▶ **Exercise description**: The job is to output each record again, character for character.

▶ **Data under study**:
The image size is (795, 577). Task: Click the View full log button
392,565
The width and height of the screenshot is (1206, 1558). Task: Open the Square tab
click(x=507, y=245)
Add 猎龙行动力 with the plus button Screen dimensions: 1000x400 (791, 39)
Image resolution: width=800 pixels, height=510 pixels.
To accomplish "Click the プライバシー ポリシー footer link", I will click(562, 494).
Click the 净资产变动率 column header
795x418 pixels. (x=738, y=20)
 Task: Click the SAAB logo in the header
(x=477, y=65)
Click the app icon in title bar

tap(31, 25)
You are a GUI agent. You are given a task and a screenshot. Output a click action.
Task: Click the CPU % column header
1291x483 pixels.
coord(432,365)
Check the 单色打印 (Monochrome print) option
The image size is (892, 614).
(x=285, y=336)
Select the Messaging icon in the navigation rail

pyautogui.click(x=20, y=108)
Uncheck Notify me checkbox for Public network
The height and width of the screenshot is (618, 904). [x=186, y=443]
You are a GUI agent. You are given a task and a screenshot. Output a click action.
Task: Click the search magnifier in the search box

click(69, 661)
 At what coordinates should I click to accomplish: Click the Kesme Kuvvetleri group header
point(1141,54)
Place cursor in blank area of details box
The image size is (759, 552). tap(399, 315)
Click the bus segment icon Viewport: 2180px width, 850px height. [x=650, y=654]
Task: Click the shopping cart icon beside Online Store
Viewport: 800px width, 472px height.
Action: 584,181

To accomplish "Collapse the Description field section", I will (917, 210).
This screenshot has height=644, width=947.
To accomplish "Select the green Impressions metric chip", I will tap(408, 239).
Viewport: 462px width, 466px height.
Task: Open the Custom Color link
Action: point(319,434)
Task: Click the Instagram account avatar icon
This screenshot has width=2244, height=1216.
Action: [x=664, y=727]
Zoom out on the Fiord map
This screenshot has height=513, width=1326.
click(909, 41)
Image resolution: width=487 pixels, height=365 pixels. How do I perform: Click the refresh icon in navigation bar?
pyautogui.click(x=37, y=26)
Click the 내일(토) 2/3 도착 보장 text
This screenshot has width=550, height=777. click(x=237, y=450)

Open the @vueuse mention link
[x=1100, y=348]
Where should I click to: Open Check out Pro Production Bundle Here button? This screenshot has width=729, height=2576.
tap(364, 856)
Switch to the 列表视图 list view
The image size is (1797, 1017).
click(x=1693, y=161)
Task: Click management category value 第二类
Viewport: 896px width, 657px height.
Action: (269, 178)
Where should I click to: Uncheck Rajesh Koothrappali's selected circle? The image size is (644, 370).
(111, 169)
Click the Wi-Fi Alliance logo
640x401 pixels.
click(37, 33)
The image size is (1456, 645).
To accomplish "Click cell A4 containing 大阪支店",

▶ **Exercise output**:
The image size is (795, 577). Task: Click the View full log button
392,565
The width and height of the screenshot is (1206, 1558). Task: Open the Square tab
click(x=507, y=245)
Add 猎龙行动力 with the plus button Screen dimensions: 1000x400 (791, 39)
Image resolution: width=800 pixels, height=510 pixels.
To accomplish "Click the プライバシー ポリシー footer link", I will click(562, 494).
Click the 净资产变动率 column header
795x418 pixels. (x=738, y=20)
 Task: Click the SAAB logo in the header
(x=477, y=65)
Click the app icon in title bar

tap(31, 25)
You are a GUI agent. You are given a task and a screenshot. Output a click action.
Task: Click the CPU % column header
1291x483 pixels.
coord(432,365)
Check the 单色打印 (Monochrome print) option
The image size is (892, 614).
(x=285, y=336)
Select the Messaging icon in the navigation rail

pyautogui.click(x=20, y=108)
Uncheck Notify me checkbox for Public network
The height and width of the screenshot is (618, 904). [x=186, y=443]
You are a GUI agent. You are given a task and a screenshot. Output a click action.
Task: Click the search magnifier in the search box

click(69, 661)
 At what coordinates should I click to accomplish: Click the Kesme Kuvvetleri group header
point(1141,54)
Place cursor in blank area of details box
The image size is (759, 552). tap(399, 315)
Click the bus segment icon Viewport: 2180px width, 850px height. [x=650, y=654]
Task: Click the shopping cart icon beside Online Store
Viewport: 800px width, 472px height.
Action: 584,181

To accomplish "Collapse the Description field section", I will (917, 210).
This screenshot has height=644, width=947.
To accomplish "Select the green Impressions metric chip", I will tap(408, 239).
Viewport: 462px width, 466px height.
Task: Open the Custom Color link
Action: point(319,434)
Task: Click the Instagram account avatar icon
This screenshot has width=2244, height=1216.
Action: [x=664, y=727]
Zoom out on the Fiord map
This screenshot has height=513, width=1326.
click(909, 41)
Image resolution: width=487 pixels, height=365 pixels. How do I perform: Click the refresh icon in navigation bar?
pyautogui.click(x=37, y=26)
Click the 내일(토) 2/3 도착 보장 text
This screenshot has width=550, height=777. click(x=237, y=450)

Open the @vueuse mention link
[x=1100, y=348]
Where should I click to: Open Check out Pro Production Bundle Here button? This screenshot has width=729, height=2576.
tap(364, 856)
Switch to the 列表视图 list view
The image size is (1797, 1017).
click(x=1693, y=161)
Task: Click management category value 第二类
Viewport: 896px width, 657px height.
Action: (269, 178)
Where should I click to: Uncheck Rajesh Koothrappali's selected circle? The image size is (644, 370).
(111, 169)
Click the Wi-Fi Alliance logo
640x401 pixels.
click(37, 33)
The image size is (1456, 645).
To accomplish "Click cell A4 containing 大阪支店",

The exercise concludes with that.